Briefly describe Cybercrimes targeting different demographics (ex: business vs. non-business people)
Briefly describe Cybercrimes targeting different demographics (ex: business vs. non-business people)
Cyber crime is the flip side of cybersecurity — a huge spectrum of damaging and illegal activity carried out using computers and the Internet. Cyber crime targets both individuals and companies. Typically, attackers target businesses for direct financial gain or to sabotage or disrupt operations. They target individuals as part of large-scale scams, or to compromise their devices and use them as a platform for nefarious activity.

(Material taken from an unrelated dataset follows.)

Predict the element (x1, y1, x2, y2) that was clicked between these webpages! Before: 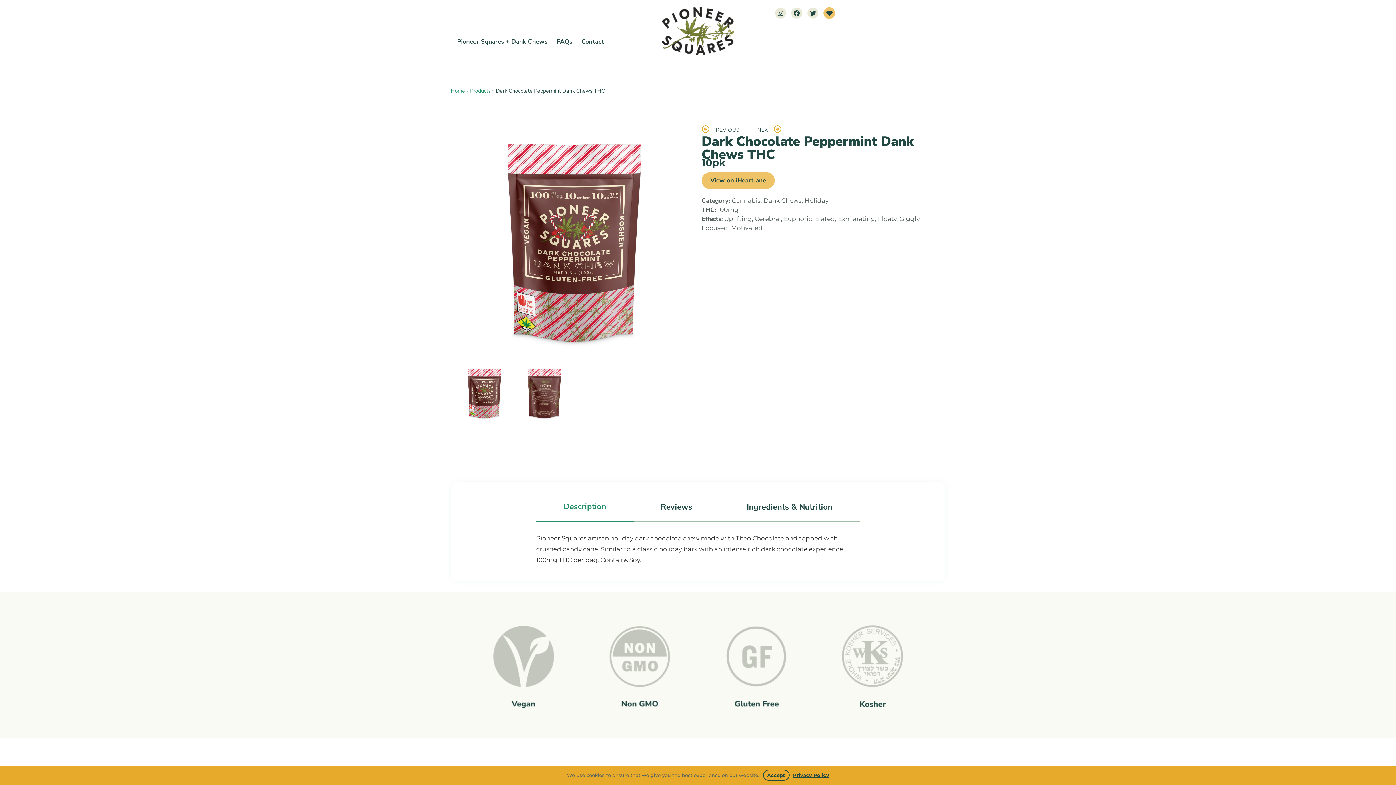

As a business, your best bet against cyber crime is to prepare a solid incident response plan. Often planning is not enough — you should have the security staff and tools in place to execute it. An incident response plan, according to the SANS framework, includes:
- Preparation—codifying your security policy, identify types of critical security incidents, prepare a communication plan and document roles, responsibilities and processes for each one. Recruit members to your computer security incident response team (CSIRT) and train them.
- Identification—use security tools to accurately detect anomalous behavior in network traffic, endpoints, applications or user accounts, and rapidly collect evidence to decide what to do about the incident.
- Containment—isolate the affected systems, clean them and gradually bring them back online.
- Eradication—identify the root cause of the incident, and do everything to ensure the issue does not repeat itself. Fix broken security measures that let in the attackers, patch vulnerabilities, and ensure you clean malware from all endpoints.